3/24/2017

BECAUSE ALLAH NEVER SLEEPS; A Little Note for Reminding MySelf


Friday, March 24th, 2017

January 2017, bulan pertama di tahun 2017, aku membuka lembaran yang benar benar baru dalam hidupku. Awal tahun yang memberikan aliran energi positif dan harapan baru di keluarga kecilku. Selalu ada bulan, bintang, dan matahari sesudahnya, dibalik malam yang pekat. Selalu ada pelangi sesudahnya, dibalik titik titik air yang turun dari langit. Selalu terbit terang sesudah gelap melanda, melahirkan rasa syukur yang tiada terputus karenanya. Enam tahun bukan waktu yang singkat untuk ditempa Allah SWT, sehingga bisa naik kelas, dan alhamdulillah aku, mas Ian, dan mbak Riri berhasil melaluinya. Yes, we did it!!

Kisah bermula ketika di tengah tahun 2010, aku, mas Ian, dan mbak Riri dengan ditemani 2 orang sepupu mas Ian dari Jakarta, menghabiskan liburan di suatu villa di daerah Batu, Malang, Jawa Timur. Sepulang dari Batu, Malang, Jawa Timur, dalam perjalanan menuju Surabaya (saat itu aku masih menetap di Surabaya), mbak Riri tertidur pulas. Di tengah tidurnya itu tiba tiba terjadi gerakan di area sekitar mulut dan pipi kirinya, seperti gerakan mulut yang tertarik ke arah pipi, dalam keadaan tidur dan dalam hitungan beberapa detik saja. Aku terkejut dan langsung membangunkannya, mbak Riri seperti tidak sadar dan tidak menyadari apa yang terjadi ketika aku bertanya apa yang terjadi padanya. 

Setelah itu keadaan kembali normal, mbak Riri kembali menjalani hari harinya seperti biasa. Sekitar 2 minggu kemudian, di suatu hari Minggu, mbak Riri kembali mengalami kejadian yang sama, juga dalam keadaan tidur dan dalam hitungan beberapa detik saja. Beruntung aku sedang berada di kamarnya, dan dengan segera aku bisa membangunkannya. Sama seperti kejadian pertama, kali ini pun Mbak Riri tetap tidak menyadari apa yang terjadi. Alarm di otakku langsung berdering, "There is something wrong in her, but i don't know what it is." Then I decided to go the hospital on the next day, met the doctor.

----------------------------------------

TUGAS WAJIB>
1. Menurut teks, di mana liburan pada pertengahan tahun 2010 dihabiskan?
2. Salin kata demi kata bagian teks dari "Kisah bermula ketika" sampai "yang terjadi padanya.".
Jawablah hanya berdasarkan teks ini.

Entri Tersimpan
----------------------------------------

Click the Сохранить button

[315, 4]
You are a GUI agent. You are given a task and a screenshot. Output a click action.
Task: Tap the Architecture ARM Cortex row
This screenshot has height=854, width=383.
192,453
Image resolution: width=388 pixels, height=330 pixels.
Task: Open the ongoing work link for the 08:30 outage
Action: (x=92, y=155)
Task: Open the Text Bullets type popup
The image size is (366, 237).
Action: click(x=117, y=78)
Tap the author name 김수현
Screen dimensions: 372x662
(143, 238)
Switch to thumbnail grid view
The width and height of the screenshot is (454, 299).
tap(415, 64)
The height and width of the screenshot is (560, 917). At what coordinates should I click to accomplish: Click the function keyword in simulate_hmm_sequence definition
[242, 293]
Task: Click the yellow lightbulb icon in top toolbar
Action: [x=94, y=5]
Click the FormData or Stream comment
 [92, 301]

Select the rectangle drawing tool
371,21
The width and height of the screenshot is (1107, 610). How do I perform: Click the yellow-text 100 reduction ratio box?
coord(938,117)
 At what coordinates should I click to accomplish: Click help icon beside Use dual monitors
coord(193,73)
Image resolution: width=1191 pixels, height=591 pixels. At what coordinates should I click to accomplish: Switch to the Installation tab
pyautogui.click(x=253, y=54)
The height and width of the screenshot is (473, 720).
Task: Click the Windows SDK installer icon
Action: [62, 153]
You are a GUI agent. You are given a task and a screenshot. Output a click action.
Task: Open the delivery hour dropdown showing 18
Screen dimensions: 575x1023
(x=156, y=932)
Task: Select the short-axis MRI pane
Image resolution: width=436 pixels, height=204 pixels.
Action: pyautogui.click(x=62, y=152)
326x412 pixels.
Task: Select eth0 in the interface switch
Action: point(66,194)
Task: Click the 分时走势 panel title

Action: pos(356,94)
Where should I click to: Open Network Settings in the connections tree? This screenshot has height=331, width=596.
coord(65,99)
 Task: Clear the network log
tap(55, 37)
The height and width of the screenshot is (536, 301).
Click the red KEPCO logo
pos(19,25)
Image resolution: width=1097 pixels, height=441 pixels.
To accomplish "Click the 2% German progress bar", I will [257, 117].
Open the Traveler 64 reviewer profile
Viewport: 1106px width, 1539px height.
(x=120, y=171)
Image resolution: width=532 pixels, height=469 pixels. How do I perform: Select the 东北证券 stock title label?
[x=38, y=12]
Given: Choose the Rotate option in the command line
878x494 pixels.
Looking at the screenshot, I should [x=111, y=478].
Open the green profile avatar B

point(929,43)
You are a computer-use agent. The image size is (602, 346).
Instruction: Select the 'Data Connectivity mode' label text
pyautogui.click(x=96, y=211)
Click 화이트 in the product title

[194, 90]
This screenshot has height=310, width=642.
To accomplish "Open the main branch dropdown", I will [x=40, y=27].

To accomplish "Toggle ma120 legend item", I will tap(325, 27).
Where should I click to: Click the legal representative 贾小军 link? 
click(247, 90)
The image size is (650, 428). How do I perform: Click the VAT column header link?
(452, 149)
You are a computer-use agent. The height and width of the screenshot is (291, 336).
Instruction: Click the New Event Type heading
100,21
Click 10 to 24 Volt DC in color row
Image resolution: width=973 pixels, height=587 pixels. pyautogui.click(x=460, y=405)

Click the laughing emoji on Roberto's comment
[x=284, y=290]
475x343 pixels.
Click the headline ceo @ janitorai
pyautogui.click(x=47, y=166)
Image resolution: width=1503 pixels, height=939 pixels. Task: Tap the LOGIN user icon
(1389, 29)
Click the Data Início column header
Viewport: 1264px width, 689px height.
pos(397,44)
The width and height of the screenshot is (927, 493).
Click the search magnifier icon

----------------------------------------

JAWABAN LATIHAN>
1. Di sebuah villa di daerah Batu, Malang, Jawa Timur.

2.
Kisah bermula ketika di tengah tahun 2010, aku, mas Ian, dan mbak Riri dengan ditemani 2 orang sepupu mas Ian dari Jakarta, menghabiskan liburan di suatu villa di daerah Batu, Malang, Jawa Timur. Sepulang dari Batu, Malang, Jawa Timur, dalam perjalanan menuju Surabaya (saat itu aku masih menetap di Surabaya), mbak Riri tertidur pulas. Di tengah tidurnya itu tiba tiba terjadi gerakan di area sekitar mulut dan pipi kirinya, seperti gerakan mulut yang tertarik ke arah pipi, dalam keadaan tidur dan dalam hitungan beberapa detik saja. Aku terkejut dan langsung membangunkannya, mbak Riri seperti tidak sadar dan tidak menyadari apa yang terjadi ketika aku bertanya apa yang terjadi padanya.